J’aimais un fils plus que ma vie ;
Je n’ai que lui ; que dis-je ? Hélas ! Je ne l’ai plus.
On me l’a dérobé. Plaignez mon infortune. » [7]
La Fontaine fait alors dire au déposant des propos qui sèment le doute chez le dépositaire malhonnête et qui pourraient marquer un dénouement juste :
« Le marchand repartit : « Hier au soir, sur la brune,
Un chat-huant s’en vint votre fils enlever.
Vers un vieux bâtiment je le lui vis porter. »
Le père dit : « Comment voulez-vous que je croie
Qu’un hibou put jamais emporter cette proie ?
Mon fils en un besoin eût pris le chat-huant. » [8]
A l’issue d’une telle histoire mensongère, le déposant persan tente de convaincre le dépositaire d’avoir abusé de la confiance d’autrui par le recours à des subterfuges incroyables. La Fontaine décrit bien dans cette fable populaire,
les conséquences d’une duperie malsaine causée par un habitant avide de
la Cité orientale :
« Je ne vous dirai point, reprit l’autre, comment ;
Mais enfin je l’ai vu, vu de mes yeux, vous dis-je,
Et ne vois rien qui vous oblige.
D’en douter un moment après ce que je dis.
Faut-il que vous trouviez étrange
Que le quintal de fer par un seul rat se mange,
Enlèvent un garçon pesant un demi-centre ? »
L’autre vit où tendait cette feinte aventure.

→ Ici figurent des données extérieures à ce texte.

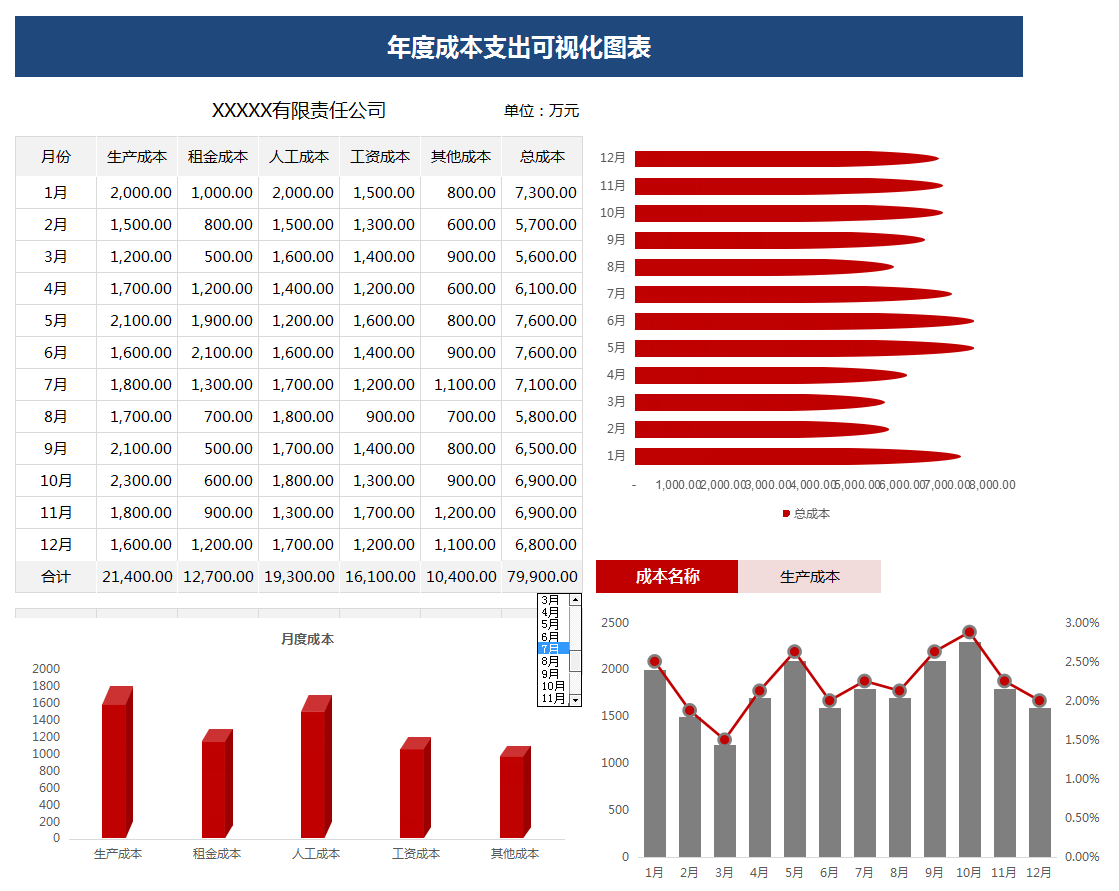Select the 月份 column header cell

tap(55, 156)
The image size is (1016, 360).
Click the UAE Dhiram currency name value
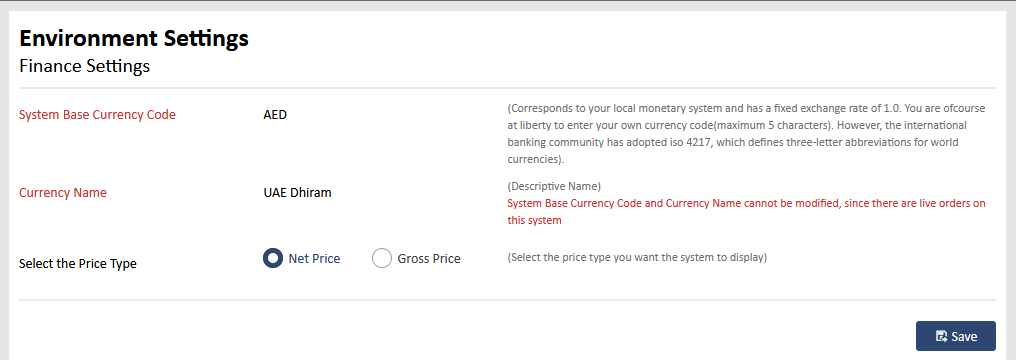(x=297, y=192)
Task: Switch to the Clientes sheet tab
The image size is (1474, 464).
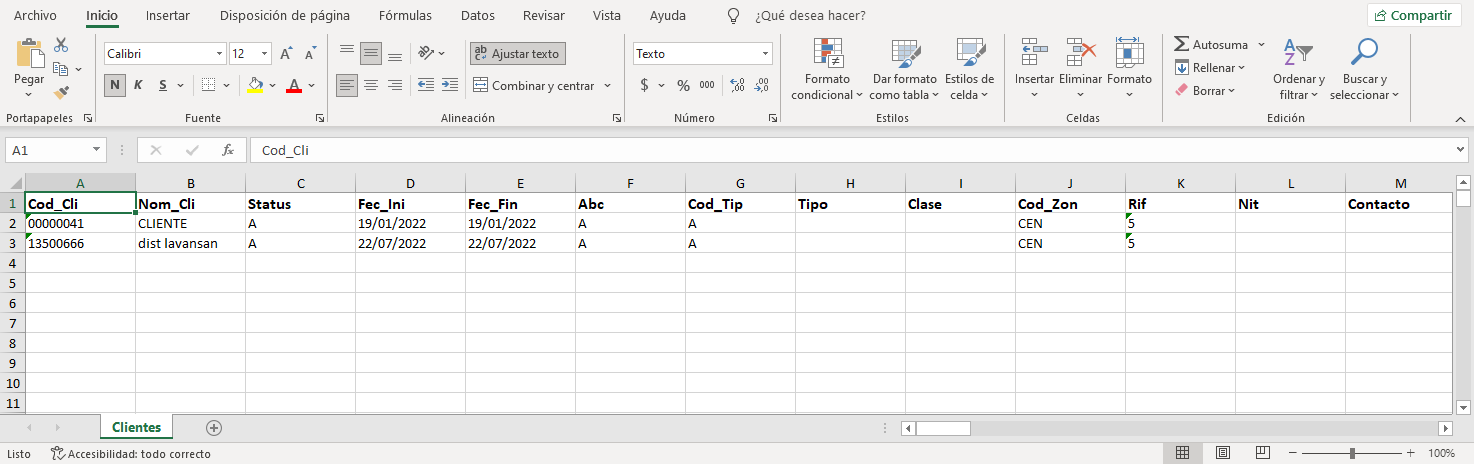Action: pyautogui.click(x=137, y=427)
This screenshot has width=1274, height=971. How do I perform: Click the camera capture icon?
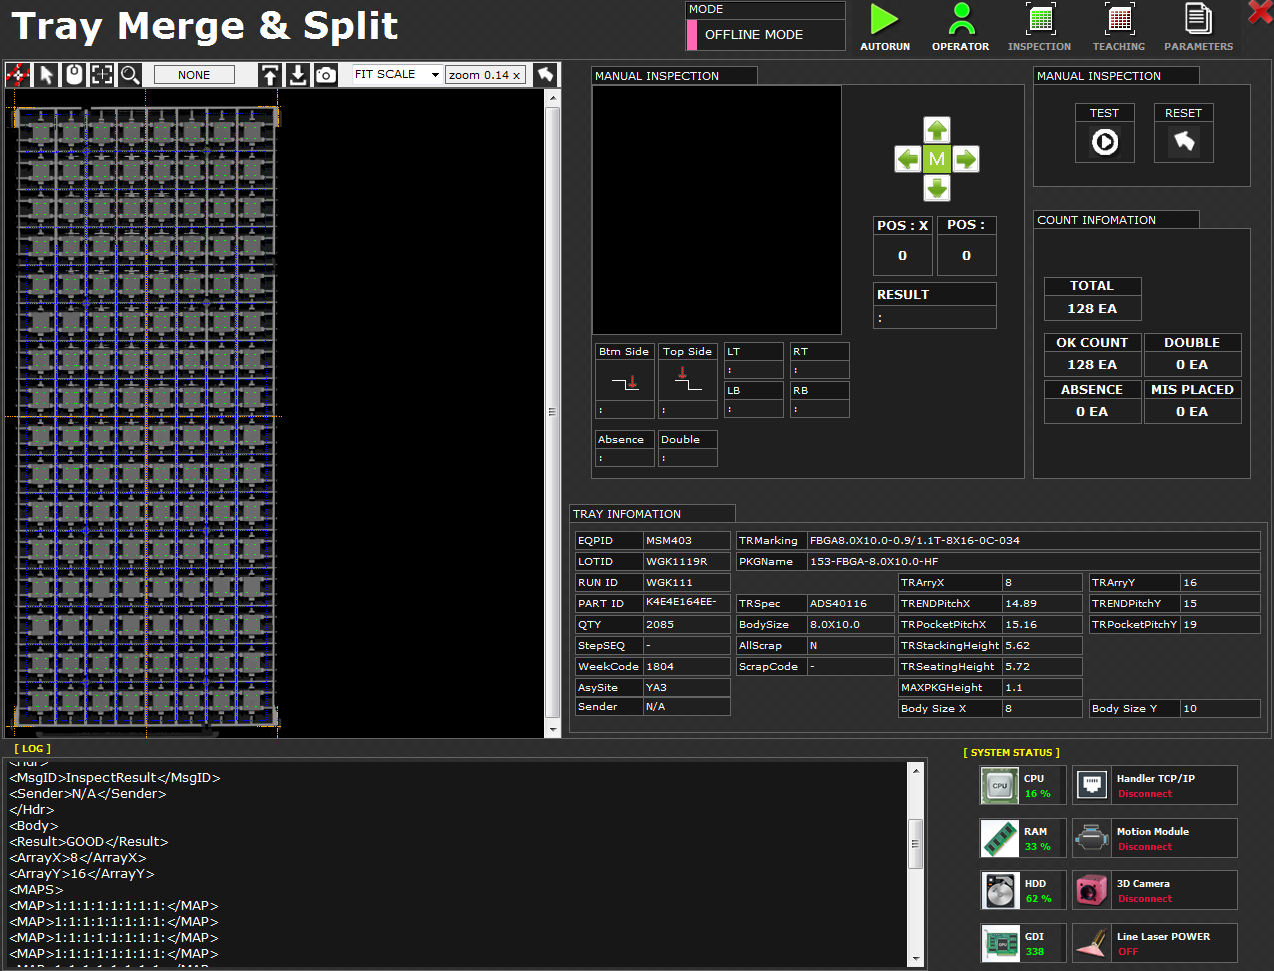pos(326,75)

Il rendit le fer au marchand,
Qui lui rendit sa géniture. » [9]
En réalité, la dispute entre ces deux voisins se finit par des échanges réciproques - la libération du fils du voisin et la remise du fer du Persan - tout en leur révélant que le fait de prendre des libertés vis-à-vis du réel entraîne tour à tour le mensonge et le doute. Ainsi, chez La Fontaine, l’oubli du droit d’autrui n’est pas tolérable : « La Fontaine fut un poète épris de perfection, et l’aisance à laquelle il parvient est à l’opposé de la négligence. » [10] Ainsi, les arguments posés par ces deux Persans s’accordent plutôt sur une incompréhension volontaire qu’à une entente partagée. En guise de conclusion, on peut dire que les Persans de La Fontaine ont pu mettre en lumière les lacunes d’une situation éventuelle dans laquelle ils sauraient s’unir par une confiance élaborée. Pour La Fontaine, l’Iran a été un vif espace exotique où le faux masque de la charité humaine se dévoile à mesure qu’on agit de la même façon dans le cadre d’une réclamation judiciaire. Finalement, la voix active du fabuliste français trouve un écho dans une conscience éveillée dont le noyau primitif constitue à la fois la sincérité et la réalité.
Bibliographie :
Chénier, Jean-François, Anthologie de la littérature (Du Moyen Âge a 1850), éditions du renouveau Pédagogique, Québec, 2007.
La Fontaine, Jean, Fables choisies, Hatier, Paris, 1668.
Moura, Jean-Marc, Lire l’Exotisme, Dunod, Paris, 1992.
Shafâ, Shojâ’-od-Din, Irân dar adabiyât-e jahân (L’Iran dans la littérature du monde), éd. Ibn-e Sinâ, 1953.
Castex, P.G., Histoire de la littérature française, Hachette, Paris, 1974.
[1] Jean-Pierre de Florian a rédigé une fable intitulée Les Deux Persans. cf. numéro 86, La Revue de Téhéran, janvier 2013.
[2] Shafâ, Shojâ’-od-Din, Irân dar adabiyât-e jahân (L’Iran dans la littérature du monde), éd. Ibn-e Sinâ, 1953, p. 27. (Nous traduisons).
[3] Jean-Marc Moura, Lire l’Exotisme, Dunod, Paris, 1992, p. 148.
[4] Jean-François Chénier, Anthologie de la littérature (Du Moyen Âge à 1850), éditions du renouveau Pédagogique, Québec, 2007, p. 88.
[5] Jean de La Fontaine, Fables choisies, Hatier, Paris, 1668, p. 72.
[6] Ibid.,
[7] Ibid., p. 73.
[8] Ibid.,
[9] Ibid.,
[10] Castex P.G., Histoire de la littérature française, Hachette, Paris, 1974, p. 267.